Anderson-accelerated convergence of Picard iterations for incompressible Navier-Stokes equations

TL;DR

This paper introduces Anderson-accelerated Picard iterations for the steady Navier-Stokes equations, demonstrating improved convergence rates and the ability to achieve convergence where traditional methods fail, especially at high Reynolds numbers.

Contribution

It extends Anderson acceleration theory to steady Navier-Stokes equations and proves its effectiveness in improving convergence of Picard iterations.

Findings

Accelerates convergence of Picard iterations for NSE.

Enables convergence where traditional Picard and Newton methods fail.
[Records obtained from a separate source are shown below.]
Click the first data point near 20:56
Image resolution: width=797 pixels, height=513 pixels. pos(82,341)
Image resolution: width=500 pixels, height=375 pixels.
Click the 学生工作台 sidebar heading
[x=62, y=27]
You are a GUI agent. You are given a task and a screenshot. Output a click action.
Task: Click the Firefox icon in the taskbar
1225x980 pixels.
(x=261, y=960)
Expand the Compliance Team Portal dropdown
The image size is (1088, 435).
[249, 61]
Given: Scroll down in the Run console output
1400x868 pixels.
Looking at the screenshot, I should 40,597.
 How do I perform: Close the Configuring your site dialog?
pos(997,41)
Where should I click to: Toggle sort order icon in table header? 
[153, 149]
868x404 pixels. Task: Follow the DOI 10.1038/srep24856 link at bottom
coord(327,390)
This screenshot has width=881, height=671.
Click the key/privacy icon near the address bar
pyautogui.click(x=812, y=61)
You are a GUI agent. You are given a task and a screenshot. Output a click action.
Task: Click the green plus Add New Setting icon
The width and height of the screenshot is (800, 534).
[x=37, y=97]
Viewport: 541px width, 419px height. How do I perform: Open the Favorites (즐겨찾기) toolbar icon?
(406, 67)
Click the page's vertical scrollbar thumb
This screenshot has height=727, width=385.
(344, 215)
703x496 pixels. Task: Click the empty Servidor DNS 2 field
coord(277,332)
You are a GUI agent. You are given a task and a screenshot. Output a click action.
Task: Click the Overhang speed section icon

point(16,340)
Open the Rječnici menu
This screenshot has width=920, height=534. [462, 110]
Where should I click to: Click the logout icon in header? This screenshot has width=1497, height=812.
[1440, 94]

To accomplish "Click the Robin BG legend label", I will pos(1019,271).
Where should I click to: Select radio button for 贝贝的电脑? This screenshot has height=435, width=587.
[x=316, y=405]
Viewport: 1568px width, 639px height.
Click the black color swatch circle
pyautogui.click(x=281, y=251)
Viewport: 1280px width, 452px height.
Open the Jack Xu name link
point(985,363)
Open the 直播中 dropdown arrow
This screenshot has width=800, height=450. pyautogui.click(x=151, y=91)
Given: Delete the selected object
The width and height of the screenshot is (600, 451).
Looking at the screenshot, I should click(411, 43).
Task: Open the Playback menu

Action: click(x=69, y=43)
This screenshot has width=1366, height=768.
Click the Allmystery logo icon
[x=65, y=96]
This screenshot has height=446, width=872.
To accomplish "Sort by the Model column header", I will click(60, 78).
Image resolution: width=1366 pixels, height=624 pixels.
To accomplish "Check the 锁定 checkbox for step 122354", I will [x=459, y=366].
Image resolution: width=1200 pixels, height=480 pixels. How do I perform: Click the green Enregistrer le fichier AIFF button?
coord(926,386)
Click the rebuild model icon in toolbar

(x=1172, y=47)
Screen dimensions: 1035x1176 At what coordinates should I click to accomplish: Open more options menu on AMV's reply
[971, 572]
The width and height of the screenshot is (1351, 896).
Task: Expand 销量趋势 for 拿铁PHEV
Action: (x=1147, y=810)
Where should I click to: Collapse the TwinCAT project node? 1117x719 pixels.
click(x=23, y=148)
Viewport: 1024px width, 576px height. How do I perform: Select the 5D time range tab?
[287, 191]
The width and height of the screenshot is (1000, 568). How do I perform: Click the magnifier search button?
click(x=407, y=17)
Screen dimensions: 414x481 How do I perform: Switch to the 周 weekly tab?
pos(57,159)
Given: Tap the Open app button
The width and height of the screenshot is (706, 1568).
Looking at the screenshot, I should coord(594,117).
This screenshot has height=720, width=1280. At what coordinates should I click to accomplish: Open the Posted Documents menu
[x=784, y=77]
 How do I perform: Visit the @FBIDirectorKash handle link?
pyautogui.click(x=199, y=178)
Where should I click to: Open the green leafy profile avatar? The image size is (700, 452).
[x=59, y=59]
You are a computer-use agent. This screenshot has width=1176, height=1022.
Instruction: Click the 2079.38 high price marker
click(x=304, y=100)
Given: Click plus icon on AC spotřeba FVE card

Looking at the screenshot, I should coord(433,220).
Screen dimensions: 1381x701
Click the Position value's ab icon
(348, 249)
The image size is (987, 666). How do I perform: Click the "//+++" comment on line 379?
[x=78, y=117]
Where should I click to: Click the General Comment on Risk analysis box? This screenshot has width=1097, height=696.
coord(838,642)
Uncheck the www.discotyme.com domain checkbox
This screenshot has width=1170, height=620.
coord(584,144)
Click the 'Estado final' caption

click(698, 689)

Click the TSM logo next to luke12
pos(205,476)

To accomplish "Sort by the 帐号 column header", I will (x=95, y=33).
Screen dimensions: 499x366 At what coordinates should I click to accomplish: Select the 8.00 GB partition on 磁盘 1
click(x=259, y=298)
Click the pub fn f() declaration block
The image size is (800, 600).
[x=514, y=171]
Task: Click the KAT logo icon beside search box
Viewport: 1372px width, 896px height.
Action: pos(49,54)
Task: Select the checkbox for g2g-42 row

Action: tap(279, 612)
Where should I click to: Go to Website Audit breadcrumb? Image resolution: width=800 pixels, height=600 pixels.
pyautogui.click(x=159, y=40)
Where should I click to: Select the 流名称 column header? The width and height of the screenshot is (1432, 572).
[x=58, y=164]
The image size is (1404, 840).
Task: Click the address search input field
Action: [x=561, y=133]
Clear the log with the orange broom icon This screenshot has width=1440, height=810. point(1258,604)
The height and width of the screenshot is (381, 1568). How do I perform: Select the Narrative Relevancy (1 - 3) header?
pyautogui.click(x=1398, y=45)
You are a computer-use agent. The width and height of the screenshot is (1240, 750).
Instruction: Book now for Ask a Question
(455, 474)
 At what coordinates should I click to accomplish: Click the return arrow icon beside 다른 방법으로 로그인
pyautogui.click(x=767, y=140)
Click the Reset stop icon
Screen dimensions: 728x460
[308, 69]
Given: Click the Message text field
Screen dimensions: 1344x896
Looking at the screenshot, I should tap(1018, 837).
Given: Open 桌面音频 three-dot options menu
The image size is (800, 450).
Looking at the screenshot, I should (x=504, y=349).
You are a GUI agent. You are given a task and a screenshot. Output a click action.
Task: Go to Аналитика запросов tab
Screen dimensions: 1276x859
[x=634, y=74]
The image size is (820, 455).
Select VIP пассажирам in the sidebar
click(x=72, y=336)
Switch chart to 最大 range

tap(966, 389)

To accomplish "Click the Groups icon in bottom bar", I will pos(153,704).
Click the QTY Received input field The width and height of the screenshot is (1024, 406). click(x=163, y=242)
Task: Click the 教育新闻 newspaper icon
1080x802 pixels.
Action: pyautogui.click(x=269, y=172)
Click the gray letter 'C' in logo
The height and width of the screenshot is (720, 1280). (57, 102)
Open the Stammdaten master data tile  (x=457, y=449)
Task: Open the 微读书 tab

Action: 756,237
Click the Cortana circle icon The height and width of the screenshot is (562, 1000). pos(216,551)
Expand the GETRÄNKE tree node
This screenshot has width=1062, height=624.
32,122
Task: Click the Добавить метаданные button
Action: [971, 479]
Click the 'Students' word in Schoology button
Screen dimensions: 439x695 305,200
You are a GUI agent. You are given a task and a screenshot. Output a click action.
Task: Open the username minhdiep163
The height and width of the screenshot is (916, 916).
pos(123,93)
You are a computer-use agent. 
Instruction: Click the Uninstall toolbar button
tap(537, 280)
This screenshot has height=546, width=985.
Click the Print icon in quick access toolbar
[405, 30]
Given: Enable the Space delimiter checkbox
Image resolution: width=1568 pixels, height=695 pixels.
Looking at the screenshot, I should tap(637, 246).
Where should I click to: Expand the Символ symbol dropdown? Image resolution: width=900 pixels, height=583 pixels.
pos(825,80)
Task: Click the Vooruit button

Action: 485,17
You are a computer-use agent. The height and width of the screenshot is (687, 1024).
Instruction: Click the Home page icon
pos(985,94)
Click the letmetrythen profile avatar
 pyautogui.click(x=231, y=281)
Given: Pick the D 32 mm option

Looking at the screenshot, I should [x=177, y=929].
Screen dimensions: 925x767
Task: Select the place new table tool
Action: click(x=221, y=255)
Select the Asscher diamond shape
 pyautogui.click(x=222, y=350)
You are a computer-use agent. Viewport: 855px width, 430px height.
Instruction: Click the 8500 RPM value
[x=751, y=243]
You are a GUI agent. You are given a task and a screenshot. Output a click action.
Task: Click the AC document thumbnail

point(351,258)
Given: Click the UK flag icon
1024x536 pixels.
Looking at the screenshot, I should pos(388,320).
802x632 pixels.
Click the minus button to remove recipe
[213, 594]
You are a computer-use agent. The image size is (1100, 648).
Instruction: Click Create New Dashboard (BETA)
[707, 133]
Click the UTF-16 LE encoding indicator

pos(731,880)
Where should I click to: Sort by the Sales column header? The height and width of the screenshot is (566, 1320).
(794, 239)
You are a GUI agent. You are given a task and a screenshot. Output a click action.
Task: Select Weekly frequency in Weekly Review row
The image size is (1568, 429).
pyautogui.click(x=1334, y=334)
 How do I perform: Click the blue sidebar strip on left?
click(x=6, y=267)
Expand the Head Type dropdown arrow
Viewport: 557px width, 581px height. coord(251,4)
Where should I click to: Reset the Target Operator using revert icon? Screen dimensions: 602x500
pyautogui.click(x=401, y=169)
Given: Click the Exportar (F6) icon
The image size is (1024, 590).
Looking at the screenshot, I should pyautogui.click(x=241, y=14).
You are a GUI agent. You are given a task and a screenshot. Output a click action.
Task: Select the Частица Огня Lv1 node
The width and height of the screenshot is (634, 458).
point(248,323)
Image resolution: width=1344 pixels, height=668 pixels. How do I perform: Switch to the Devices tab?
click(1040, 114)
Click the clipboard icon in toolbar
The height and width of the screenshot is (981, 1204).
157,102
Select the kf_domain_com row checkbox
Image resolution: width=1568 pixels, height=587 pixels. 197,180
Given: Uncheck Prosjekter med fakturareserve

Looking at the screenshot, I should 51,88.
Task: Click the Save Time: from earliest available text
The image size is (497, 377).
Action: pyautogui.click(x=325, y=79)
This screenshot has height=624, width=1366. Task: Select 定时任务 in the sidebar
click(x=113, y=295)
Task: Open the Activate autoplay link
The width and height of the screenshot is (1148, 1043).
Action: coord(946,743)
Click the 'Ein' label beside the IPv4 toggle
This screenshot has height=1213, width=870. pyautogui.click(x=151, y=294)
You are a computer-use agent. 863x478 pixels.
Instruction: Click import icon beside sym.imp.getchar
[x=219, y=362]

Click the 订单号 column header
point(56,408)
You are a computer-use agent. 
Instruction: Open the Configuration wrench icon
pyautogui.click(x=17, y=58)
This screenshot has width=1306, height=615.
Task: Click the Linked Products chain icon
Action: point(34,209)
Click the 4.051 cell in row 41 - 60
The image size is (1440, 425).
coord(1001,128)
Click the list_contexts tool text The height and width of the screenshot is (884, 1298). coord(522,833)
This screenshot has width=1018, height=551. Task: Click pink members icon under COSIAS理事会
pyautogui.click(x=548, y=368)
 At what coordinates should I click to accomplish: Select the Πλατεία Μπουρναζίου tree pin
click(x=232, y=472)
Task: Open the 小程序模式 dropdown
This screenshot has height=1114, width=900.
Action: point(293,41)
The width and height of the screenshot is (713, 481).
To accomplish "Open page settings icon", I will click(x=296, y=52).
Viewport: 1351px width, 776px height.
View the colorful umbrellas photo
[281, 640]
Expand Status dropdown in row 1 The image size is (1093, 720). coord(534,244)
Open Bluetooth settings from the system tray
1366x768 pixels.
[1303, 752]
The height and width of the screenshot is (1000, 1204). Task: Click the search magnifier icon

Shows significant improvement at high Reynolds numbers.

Abstract

We propose, analyze and test Anderson-accelerated Picard iterations for solving the incompressible Navier-Stokes equations (NSE). Anderson acceleration has recently gained interest as a strategy to accelerate linear and nonlinear iterations, based on including an optimization step in each iteration. We extend the Anderson-acceleration theory to the steady NSE setting and prove that the acceleration improves the convergence rate of the Picard iteration based on the success of the underlying optimization problem. The convergence is demonstrated in several numerical tests, with particularly marked improvement in the higher Reynolds number regime. Our tests show it can be an enabling technology in the sense that it can provide convergence when both usual Picard and Newton iterations fail.